Editorial

EDITORIAL ABRIL: Muerte y resurrección: cumplimiento de una promesa

Fundación Fe y Ciudadanía

Siendo la última semana de marzo, hemos vivido una nueva semana santa. Este año, con un énfasis especial en el hacer memoria. Hemos hecho memoria de cómo el amor es capaz de movilizar la historia: hace dos mil años con Cristo, quien se donó gratuitamente por cada un@ de nosotr@s; pero también recordamos que hace 33 años, un grupo de jóvenes se conmovían con el dolor de su pueblo, siendo injustamente asesinados por este motivo.
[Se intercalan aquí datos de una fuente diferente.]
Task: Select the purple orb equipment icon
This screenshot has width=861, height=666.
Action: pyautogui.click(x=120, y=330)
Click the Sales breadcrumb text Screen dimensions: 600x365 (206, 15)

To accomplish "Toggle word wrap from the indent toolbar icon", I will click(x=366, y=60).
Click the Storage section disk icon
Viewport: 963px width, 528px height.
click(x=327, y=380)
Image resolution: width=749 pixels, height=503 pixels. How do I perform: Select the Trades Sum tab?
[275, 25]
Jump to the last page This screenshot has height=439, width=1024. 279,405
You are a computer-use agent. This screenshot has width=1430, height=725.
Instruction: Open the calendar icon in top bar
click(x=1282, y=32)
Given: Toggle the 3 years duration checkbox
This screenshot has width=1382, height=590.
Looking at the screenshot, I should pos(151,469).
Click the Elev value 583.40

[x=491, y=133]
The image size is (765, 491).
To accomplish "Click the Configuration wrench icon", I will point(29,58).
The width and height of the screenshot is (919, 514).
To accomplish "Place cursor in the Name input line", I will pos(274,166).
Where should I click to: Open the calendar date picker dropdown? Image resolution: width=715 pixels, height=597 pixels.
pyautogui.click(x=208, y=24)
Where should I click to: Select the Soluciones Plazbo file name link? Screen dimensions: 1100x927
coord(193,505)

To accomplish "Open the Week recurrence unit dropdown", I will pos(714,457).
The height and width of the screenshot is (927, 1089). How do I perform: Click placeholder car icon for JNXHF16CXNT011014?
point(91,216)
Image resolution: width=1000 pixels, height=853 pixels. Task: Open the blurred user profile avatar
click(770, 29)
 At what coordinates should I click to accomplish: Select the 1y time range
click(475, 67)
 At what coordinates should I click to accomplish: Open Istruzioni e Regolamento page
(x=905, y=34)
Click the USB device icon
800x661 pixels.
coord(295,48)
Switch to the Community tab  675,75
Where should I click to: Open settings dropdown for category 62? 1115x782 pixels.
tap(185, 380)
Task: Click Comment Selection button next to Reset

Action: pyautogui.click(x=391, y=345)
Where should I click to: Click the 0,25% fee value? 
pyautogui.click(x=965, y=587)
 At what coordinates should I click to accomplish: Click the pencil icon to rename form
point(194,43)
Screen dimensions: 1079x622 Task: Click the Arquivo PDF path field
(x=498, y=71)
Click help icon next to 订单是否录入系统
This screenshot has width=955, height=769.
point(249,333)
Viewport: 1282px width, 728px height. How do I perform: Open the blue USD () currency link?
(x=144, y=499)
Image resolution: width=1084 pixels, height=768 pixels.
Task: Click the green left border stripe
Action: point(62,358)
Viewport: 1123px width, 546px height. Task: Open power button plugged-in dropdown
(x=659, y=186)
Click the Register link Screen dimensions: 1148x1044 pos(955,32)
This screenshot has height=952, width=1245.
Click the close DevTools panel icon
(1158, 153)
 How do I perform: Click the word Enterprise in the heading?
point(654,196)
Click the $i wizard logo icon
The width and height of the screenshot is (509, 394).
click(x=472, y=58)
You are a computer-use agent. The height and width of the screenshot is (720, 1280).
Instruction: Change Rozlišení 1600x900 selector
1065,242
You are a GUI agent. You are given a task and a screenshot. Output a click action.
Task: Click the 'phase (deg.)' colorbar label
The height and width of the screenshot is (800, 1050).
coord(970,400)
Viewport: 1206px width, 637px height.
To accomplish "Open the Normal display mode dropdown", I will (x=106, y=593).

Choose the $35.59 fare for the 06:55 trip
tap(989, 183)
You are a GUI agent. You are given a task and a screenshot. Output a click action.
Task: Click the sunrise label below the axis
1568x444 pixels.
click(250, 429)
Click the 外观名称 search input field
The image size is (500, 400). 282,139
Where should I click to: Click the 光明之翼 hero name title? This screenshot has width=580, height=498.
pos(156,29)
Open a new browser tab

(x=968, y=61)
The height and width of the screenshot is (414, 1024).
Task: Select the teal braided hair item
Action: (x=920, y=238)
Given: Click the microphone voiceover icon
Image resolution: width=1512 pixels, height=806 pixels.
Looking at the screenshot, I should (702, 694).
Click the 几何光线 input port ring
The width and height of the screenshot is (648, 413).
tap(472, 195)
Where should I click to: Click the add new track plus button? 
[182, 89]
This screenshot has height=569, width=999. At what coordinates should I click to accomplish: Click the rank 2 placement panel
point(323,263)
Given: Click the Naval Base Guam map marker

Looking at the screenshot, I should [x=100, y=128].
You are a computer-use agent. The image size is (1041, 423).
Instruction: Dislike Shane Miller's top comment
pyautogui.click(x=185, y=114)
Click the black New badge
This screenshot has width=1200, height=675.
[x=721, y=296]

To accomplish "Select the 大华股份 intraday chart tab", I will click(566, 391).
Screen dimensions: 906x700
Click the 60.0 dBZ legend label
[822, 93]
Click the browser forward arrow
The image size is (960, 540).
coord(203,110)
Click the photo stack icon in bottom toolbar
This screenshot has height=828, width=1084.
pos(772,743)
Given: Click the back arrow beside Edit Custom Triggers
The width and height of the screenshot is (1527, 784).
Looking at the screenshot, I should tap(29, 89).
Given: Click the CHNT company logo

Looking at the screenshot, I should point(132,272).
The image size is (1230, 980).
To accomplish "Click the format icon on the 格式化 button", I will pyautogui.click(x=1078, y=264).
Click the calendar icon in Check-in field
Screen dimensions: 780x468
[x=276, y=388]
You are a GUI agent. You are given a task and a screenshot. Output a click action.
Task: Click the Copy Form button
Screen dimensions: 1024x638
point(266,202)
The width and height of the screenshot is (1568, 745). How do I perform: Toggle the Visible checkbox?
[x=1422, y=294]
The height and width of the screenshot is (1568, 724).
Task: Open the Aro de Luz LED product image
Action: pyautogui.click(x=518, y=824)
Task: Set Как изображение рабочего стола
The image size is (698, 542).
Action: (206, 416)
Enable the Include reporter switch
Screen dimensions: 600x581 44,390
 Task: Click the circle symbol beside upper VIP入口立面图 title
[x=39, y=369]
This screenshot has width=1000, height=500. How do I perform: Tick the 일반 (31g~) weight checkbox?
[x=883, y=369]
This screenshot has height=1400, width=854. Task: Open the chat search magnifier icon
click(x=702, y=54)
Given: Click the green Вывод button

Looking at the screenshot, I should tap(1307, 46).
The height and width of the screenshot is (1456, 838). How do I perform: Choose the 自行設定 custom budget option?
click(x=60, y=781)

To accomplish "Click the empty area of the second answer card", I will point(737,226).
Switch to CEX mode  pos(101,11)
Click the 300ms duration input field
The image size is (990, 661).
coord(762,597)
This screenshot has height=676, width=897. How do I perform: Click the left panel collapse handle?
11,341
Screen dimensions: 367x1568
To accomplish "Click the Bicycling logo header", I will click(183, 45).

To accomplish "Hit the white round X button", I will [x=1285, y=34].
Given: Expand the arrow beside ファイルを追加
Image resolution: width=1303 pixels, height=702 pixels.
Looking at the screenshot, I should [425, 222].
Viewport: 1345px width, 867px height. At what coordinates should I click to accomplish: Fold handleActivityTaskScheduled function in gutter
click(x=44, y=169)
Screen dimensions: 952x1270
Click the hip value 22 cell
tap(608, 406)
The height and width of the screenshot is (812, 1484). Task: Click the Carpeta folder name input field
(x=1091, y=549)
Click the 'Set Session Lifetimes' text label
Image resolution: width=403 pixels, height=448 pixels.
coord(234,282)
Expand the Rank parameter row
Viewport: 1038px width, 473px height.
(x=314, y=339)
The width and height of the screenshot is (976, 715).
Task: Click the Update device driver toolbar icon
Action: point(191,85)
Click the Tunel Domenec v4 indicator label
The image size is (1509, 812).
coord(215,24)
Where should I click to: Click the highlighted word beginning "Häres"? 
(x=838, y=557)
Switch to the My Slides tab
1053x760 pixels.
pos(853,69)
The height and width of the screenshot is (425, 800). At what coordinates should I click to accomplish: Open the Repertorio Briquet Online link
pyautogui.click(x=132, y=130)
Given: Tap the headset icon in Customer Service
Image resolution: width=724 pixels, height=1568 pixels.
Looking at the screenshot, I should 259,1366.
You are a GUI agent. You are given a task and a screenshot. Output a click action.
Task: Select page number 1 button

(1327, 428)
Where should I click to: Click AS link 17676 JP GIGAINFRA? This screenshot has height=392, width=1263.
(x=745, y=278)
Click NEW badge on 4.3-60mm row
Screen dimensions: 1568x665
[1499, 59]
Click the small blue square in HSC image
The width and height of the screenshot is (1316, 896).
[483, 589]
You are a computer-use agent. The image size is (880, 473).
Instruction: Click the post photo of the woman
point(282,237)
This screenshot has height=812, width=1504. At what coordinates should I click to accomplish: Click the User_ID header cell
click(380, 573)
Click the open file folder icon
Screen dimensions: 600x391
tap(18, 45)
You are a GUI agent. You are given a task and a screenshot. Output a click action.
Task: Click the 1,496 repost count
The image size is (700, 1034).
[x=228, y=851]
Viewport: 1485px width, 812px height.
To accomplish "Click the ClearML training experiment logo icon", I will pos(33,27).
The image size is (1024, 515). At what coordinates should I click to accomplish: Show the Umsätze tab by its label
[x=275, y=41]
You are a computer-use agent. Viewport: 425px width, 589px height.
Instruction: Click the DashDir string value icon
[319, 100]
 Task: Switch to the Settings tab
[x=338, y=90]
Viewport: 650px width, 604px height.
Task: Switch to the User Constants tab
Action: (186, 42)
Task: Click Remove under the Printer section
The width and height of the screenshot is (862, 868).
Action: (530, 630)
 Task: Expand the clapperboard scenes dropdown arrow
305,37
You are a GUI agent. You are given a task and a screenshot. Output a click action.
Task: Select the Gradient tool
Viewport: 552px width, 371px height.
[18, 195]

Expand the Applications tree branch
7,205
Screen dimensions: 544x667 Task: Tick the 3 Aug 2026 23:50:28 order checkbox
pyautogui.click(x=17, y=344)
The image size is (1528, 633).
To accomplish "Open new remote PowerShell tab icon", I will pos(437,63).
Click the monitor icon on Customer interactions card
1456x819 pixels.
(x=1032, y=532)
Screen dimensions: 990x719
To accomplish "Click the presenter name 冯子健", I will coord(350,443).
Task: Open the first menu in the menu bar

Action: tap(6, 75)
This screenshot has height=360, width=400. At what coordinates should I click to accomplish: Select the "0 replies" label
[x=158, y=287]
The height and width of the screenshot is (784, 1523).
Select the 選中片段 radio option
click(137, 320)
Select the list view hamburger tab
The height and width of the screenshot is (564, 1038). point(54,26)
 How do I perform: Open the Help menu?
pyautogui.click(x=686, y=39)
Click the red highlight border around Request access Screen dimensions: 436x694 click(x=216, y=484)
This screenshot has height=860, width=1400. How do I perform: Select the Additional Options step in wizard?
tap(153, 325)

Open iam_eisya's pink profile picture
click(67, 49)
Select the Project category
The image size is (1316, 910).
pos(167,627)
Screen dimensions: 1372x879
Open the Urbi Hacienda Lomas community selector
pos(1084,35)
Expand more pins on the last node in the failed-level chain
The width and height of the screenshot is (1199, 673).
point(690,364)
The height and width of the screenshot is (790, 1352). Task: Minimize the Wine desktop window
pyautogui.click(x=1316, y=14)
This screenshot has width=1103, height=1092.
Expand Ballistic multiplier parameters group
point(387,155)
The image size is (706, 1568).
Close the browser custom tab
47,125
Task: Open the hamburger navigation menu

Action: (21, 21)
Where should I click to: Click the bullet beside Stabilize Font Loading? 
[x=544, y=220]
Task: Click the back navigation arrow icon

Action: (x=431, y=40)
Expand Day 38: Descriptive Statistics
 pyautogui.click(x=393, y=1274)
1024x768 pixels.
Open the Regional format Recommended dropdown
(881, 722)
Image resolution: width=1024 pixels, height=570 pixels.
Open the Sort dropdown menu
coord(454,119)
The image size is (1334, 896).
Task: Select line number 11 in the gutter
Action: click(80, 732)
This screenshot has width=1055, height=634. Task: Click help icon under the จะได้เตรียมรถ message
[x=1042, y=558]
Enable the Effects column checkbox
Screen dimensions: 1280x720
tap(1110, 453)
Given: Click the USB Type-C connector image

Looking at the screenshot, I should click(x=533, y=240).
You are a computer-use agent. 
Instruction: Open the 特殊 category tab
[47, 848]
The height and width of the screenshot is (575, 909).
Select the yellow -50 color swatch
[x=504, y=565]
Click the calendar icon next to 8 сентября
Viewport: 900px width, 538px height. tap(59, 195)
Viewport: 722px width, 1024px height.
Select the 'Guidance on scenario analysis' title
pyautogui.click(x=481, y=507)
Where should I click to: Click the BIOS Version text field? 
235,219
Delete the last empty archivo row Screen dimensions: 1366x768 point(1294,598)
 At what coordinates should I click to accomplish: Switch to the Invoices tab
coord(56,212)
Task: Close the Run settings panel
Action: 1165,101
El cristianismo es esencialmente memoria. Si bien sostiene distintas tensiones y diferencias por todo el mundo, estos días vividos son el sostén indiscutible de nuestra fe, es la fuente y génesis que revolucionó la experiencia misma, tanto de los apóstoles como nuestra, ya que todos quienes hemos experimentado el encuentro con Cristo hemos hecho experiencia del misterio cristiano: solo un gran amor, representado en la entrega completa -esto es, soportar incluso la muerte-, es capaz de transformar la vida y el mundo entero. Es este acontecimiento el que renueva nuestra mirada y disposición a la vida cotidiana.

Hoy, luego de dos mil años, la acción de Cristo sigue siendo un quiebre para la lógica humana, para la búsqueda del éxito y el bienestar temporal. Hoy los mismos poderosos, que hace años lo crucificaron, siguen sin comprender el mensaje de esperanza que el amor de Dios dirige a todos y todas. ¡No es fácil acoger esto! No es sencillo comprender la contradicción que supone el “perder la vida, para encontrarla”, ya que el mundo hoy solo nos pide asegurar nuestras vidas, aislarnos y protegernos de la mejor forma posible.

Quienes hemos podido encontrarnos con Cristo, podemos dar fe de la conversión que ha significado para cada un@ el descubrir que somos amados infinitamente, desde que inicia nuestra existencia, ya que no nos acomoda estar en nuestra zona de confort, no nos acomodan las labores estériles y alejadas de la situación de mi herman@.

Hacer memoria de este sacrificio nos permite la conmoción de la realidad, nos permite vivir con dramatismo los dolores de nuestros tiempos, el sufrimiento de tantos y tantas que se encuentran en las veredas oscuras de la marginación… Lugares en los que a veces la impotencia y la tristeza puede vencer.

¡Pero no es así! esta conmoción debe acompañarse de una profunda esperanza, ya que Jesús resucitó, venció a la muerte y todos sus signos. En este gesto Dios nos confirma su potestad y el compromiso que instauró en el corazón humano: ser hombres y mujeres plen@s, que tengamos vida en abundancia, ya que nada ni nadie nos podrá separar del amor ni la dignidad que nos constituye como hij@s de Dios, dejándonos el Espíritu Santo (ES) como signo de esta alianza.

El ES es quien alienta nuestros compromisos, es quien nos envía al encuentro de compartir esta buena noticia en los espacios que los signos de muerte han querido dominar. Es este espíritu el que nos moviliza a servir a nuestros herman@s, nos da la fuerza para darnos y compartirnos sin medida, nos sostiene en ser testimonios de esta historia. Somos responsables de compartir esta buena noticia y luchar codo a codo por la construcción de un mundo más pleno, más abundante, más justo, más verdadero para todos y todas.